Naquele momento, a Univaja já havia assinado um contrato com Comtxae, Biotapass e Biota.
Conforme a ação do MPF, houve ingresso irregular no território e ausência de autorização da Funai; violação à Constituição Federal, uma vez que o contrato se refere à Univaja como “proprietária” do Vale do Javari; cláusula prevendo exclusividade na exploração de créditos, em todo o território, “restringindo a autonomia dos povos indígenas”; e limitações indevidas a usos tradicionais.
Outras irregularidades listadas na ação, com base em documentos da Funai, são ausência de consulta livre aos indígenas, risco aos isolados por prever a totalidade do território no negócio, cláusulas desfavoráveis à Univaja que deve assumir riscos e custos de um fundo fiduciário e duração de dez anos do contrato.
Segundo a Funai, a Comtxae foi alvo de denúncias por suspeita de lesão a artesãos marubos, em que teria levado artesanato para venda no Rio sem pagamento aos indígenas.
Documentos do órgão federal citam que a empresa levou risco sanitário a indígenas isolados; participou de invasão por terra, usando um varadouro; esteve em diversas outras terras indígenas da Amazônia ocidental, com “delito sistemático” de ingressos não autorizados; divulgou imagens de indígenas para marketing da empresa; e apoiou a abertura de uma estrada ilegal de 40 km.

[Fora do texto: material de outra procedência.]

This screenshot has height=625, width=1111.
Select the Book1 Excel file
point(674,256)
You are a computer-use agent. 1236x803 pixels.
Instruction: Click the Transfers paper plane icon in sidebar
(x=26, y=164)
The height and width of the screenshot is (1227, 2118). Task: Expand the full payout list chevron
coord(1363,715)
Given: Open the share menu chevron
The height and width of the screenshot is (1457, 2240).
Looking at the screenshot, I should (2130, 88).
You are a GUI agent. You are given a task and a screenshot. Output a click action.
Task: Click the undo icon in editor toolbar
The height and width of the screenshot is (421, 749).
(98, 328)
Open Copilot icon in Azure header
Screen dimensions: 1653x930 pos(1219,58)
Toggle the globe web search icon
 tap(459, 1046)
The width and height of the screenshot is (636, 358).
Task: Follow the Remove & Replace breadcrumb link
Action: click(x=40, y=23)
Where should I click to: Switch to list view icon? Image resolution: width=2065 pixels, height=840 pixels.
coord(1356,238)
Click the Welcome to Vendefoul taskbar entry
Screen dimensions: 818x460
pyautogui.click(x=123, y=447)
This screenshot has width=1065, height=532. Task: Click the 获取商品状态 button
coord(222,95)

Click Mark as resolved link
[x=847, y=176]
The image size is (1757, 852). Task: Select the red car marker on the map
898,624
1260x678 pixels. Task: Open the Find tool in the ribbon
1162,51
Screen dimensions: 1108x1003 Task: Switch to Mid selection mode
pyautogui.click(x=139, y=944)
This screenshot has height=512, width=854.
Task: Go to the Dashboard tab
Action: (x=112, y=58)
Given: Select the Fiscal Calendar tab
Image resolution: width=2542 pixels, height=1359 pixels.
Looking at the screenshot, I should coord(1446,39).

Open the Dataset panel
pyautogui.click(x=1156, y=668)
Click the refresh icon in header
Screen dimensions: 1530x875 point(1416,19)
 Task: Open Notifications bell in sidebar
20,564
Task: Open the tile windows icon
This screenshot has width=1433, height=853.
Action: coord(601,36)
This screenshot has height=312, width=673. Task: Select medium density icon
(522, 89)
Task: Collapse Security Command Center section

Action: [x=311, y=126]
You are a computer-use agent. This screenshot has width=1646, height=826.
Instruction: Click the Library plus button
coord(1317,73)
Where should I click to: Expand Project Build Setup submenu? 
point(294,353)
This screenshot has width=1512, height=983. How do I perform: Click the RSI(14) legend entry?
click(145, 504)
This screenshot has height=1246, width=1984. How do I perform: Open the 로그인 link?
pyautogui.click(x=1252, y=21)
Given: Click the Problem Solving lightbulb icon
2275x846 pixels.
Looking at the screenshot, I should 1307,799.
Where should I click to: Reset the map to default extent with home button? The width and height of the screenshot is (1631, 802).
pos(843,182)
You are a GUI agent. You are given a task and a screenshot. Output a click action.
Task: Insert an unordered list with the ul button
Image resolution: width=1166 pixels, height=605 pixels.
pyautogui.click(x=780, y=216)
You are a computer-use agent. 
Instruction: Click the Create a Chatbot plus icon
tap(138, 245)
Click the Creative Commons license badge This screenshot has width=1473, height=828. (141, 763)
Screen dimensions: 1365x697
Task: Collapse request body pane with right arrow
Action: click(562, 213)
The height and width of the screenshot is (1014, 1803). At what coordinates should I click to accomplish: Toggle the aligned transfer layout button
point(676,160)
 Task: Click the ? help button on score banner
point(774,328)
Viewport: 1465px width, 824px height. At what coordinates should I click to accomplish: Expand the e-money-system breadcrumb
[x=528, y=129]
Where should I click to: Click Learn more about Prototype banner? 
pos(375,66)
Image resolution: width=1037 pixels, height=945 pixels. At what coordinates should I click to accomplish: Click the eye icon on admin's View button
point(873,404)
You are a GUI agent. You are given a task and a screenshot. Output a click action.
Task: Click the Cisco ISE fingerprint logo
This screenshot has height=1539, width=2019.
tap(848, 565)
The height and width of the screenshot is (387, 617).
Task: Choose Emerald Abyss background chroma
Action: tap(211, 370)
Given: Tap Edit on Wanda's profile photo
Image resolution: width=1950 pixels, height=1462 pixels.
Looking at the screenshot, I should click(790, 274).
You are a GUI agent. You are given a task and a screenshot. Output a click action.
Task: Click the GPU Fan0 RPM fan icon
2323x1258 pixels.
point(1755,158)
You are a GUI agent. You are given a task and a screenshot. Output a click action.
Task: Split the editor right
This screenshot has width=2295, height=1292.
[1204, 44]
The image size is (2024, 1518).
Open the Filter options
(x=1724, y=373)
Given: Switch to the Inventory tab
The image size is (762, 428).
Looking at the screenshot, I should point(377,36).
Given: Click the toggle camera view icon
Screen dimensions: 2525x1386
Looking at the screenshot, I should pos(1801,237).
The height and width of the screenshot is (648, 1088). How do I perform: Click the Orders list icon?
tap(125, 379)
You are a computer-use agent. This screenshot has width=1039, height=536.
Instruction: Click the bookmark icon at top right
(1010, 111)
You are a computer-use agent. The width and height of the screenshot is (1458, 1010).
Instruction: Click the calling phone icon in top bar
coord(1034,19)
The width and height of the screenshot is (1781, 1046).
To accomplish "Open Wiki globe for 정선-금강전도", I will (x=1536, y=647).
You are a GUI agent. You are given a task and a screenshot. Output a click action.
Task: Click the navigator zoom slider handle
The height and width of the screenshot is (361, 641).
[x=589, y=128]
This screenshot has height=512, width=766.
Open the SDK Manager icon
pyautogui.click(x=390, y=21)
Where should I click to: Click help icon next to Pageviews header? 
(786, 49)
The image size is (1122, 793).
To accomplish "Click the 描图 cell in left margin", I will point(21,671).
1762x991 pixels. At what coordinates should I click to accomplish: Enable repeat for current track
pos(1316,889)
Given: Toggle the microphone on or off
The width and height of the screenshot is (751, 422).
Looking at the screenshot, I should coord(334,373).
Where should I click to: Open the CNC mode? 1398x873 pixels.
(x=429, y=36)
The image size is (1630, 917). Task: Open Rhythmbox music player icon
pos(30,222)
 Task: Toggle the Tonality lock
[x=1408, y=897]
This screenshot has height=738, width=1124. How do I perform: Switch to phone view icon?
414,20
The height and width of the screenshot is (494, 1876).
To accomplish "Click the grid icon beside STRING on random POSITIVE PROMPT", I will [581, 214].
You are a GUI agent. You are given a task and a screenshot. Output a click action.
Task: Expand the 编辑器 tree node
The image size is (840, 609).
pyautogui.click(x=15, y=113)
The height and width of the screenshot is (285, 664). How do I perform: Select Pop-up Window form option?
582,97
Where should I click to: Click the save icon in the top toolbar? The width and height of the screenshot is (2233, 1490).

Representante da Biota no contrato assinado com a Univaja, Sebastián Torres afirmou que o representante da Biotapass, Alejandro Gonzalez (que também assina o contrato), passou a atuar em outra empresa, chamada Indigenía, e que essa empresa “está celebrando novos contratos de crédito de carbono com as associações do Vale do Javari”, como consta em um documento da Funai.
Os dois parceiros se desentenderam, e Sebastián decidiu denunciar Alejandro à Funai, além de renunciar ao contrato dos créditos de carbono, cita o documento, de abril de 2024.
Sócio da Comtxae, Lucas Boscacci Lima disse que se desentendeu com os parceiros após a assinatura do contrato com a Univaja, e que foi “literalmente roubado” por Alejandro e Sebastián. Lucas afirmou que foi agredido pelos dois e que teve o celular roubado, após gravação de uma reunião com indígenas. Sebastián nega e diz que o que houve foi uma briga entre Lucas e Alejandro.
Lucas negou ter invadido a terra Vale do Javari e ter desviado artesanato marubo para venda no Rio. A atuação dele no território se refere, originalmente, a kits de internet e energia solar, afirmou. Lucas disse ter prestado três depoimentos à PF (Polícia Federal).